DATA TO PROCESS:
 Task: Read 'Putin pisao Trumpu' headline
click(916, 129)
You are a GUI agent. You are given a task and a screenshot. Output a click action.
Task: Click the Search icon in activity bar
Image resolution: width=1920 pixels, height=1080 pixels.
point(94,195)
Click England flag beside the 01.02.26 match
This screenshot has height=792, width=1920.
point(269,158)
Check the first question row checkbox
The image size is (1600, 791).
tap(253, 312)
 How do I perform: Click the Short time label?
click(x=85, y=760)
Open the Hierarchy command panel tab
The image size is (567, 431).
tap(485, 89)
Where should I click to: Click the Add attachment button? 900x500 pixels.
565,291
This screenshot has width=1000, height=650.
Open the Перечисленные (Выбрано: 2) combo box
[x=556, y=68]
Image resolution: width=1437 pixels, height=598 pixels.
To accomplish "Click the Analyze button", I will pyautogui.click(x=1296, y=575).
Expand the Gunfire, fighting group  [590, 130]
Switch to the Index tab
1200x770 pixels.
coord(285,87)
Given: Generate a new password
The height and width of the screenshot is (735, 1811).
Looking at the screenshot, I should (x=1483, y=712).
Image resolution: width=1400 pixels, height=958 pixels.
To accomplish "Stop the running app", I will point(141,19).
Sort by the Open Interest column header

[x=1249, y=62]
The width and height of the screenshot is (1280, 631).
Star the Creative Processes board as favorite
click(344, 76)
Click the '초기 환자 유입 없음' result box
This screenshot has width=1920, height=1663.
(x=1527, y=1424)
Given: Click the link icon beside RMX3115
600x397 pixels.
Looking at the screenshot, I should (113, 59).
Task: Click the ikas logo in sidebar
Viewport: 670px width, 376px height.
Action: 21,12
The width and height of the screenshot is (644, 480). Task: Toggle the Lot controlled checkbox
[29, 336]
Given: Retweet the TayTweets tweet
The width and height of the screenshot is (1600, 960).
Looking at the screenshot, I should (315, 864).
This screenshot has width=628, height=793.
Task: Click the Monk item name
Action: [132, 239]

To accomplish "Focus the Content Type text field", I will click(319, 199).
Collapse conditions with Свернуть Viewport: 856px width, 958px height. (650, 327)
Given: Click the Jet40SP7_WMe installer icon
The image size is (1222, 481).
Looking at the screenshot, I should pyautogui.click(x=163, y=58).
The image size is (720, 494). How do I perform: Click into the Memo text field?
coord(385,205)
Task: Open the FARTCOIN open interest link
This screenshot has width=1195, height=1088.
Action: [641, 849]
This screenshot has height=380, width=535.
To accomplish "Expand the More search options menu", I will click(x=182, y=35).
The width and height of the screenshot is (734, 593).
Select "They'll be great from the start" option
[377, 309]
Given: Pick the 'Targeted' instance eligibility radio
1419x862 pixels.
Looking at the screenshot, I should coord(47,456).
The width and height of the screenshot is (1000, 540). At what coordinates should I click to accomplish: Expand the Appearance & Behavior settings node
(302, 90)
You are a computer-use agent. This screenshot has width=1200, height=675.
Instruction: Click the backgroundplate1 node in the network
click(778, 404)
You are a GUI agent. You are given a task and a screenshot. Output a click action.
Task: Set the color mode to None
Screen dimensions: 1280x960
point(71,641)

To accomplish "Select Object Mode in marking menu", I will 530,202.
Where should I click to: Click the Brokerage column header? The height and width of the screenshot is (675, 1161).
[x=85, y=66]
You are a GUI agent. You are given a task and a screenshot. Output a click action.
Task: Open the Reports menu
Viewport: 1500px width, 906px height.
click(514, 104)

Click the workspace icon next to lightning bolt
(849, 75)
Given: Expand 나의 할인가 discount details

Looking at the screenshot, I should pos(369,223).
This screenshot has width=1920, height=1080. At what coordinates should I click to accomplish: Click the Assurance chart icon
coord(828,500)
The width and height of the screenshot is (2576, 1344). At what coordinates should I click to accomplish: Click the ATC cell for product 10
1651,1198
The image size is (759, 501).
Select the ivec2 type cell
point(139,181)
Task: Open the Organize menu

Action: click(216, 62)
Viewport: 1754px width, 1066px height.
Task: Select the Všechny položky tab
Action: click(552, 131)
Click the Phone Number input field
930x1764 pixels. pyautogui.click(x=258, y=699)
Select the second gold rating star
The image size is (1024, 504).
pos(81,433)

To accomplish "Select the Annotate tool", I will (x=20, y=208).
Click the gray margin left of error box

TASK:
Each entry must be printed again exactly as given.

OUTPUT:
 Task: Read 'Putin pisao Trumpu' headline
click(916, 129)
You are a GUI agent. You are given a task and a screenshot. Output a click action.
Task: Click the Search icon in activity bar
Image resolution: width=1920 pixels, height=1080 pixels.
point(94,195)
Click England flag beside the 01.02.26 match
This screenshot has height=792, width=1920.
point(269,158)
Check the first question row checkbox
The image size is (1600, 791).
tap(253, 312)
 How do I perform: Click the Short time label?
click(x=85, y=760)
Open the Hierarchy command panel tab
The image size is (567, 431).
tap(485, 89)
Where should I click to: Click the Add attachment button? 900x500 pixels.
565,291
This screenshot has width=1000, height=650.
Open the Перечисленные (Выбрано: 2) combo box
[x=556, y=68]
Image resolution: width=1437 pixels, height=598 pixels.
To accomplish "Click the Analyze button", I will pyautogui.click(x=1296, y=575).
Expand the Gunfire, fighting group  [590, 130]
Switch to the Index tab
1200x770 pixels.
coord(285,87)
Given: Generate a new password
The height and width of the screenshot is (735, 1811).
Looking at the screenshot, I should (x=1483, y=712).
Image resolution: width=1400 pixels, height=958 pixels.
To accomplish "Stop the running app", I will point(141,19).
Sort by the Open Interest column header

[x=1249, y=62]
The width and height of the screenshot is (1280, 631).
Star the Creative Processes board as favorite
click(344, 76)
Click the '초기 환자 유입 없음' result box
This screenshot has width=1920, height=1663.
(x=1527, y=1424)
Given: Click the link icon beside RMX3115
600x397 pixels.
Looking at the screenshot, I should (113, 59).
Task: Click the ikas logo in sidebar
Viewport: 670px width, 376px height.
Action: 21,12
The width and height of the screenshot is (644, 480). Task: Toggle the Lot controlled checkbox
[29, 336]
Given: Retweet the TayTweets tweet
The width and height of the screenshot is (1600, 960).
Looking at the screenshot, I should (315, 864).
This screenshot has width=628, height=793.
Task: Click the Monk item name
Action: [132, 239]

To accomplish "Focus the Content Type text field", I will click(319, 199).
Collapse conditions with Свернуть Viewport: 856px width, 958px height. (650, 327)
Given: Click the Jet40SP7_WMe installer icon
The image size is (1222, 481).
Looking at the screenshot, I should pyautogui.click(x=163, y=58).
The image size is (720, 494). How do I perform: Click into the Memo text field?
coord(385,205)
Task: Open the FARTCOIN open interest link
This screenshot has width=1195, height=1088.
Action: [641, 849]
This screenshot has height=380, width=535.
To accomplish "Expand the More search options menu", I will click(x=182, y=35).
The width and height of the screenshot is (734, 593).
Select "They'll be great from the start" option
[377, 309]
Given: Pick the 'Targeted' instance eligibility radio
1419x862 pixels.
Looking at the screenshot, I should coord(47,456).
The width and height of the screenshot is (1000, 540). At what coordinates should I click to accomplish: Expand the Appearance & Behavior settings node
(302, 90)
You are a computer-use agent. This screenshot has width=1200, height=675.
Instruction: Click the backgroundplate1 node in the network
click(778, 404)
You are a GUI agent. You are given a task and a screenshot. Output a click action.
Task: Set the color mode to None
Screen dimensions: 1280x960
point(71,641)

To accomplish "Select Object Mode in marking menu", I will 530,202.
Where should I click to: Click the Brokerage column header? The height and width of the screenshot is (675, 1161).
[x=85, y=66]
You are a GUI agent. You are given a task and a screenshot. Output a click action.
Task: Open the Reports menu
Viewport: 1500px width, 906px height.
click(514, 104)

Click the workspace icon next to lightning bolt
(849, 75)
Given: Expand 나의 할인가 discount details

Looking at the screenshot, I should pos(369,223).
This screenshot has width=1920, height=1080. At what coordinates should I click to accomplish: Click the Assurance chart icon
coord(828,500)
The width and height of the screenshot is (2576, 1344). At what coordinates should I click to accomplish: Click the ATC cell for product 10
1651,1198
The image size is (759, 501).
Select the ivec2 type cell
point(139,181)
Task: Open the Organize menu

Action: click(216, 62)
Viewport: 1754px width, 1066px height.
Task: Select the Všechny položky tab
Action: click(552, 131)
Click the Phone Number input field
930x1764 pixels. pyautogui.click(x=258, y=699)
Select the second gold rating star
The image size is (1024, 504).
pos(81,433)

To accomplish "Select the Annotate tool", I will (x=20, y=208).
Click the gray margin left of error box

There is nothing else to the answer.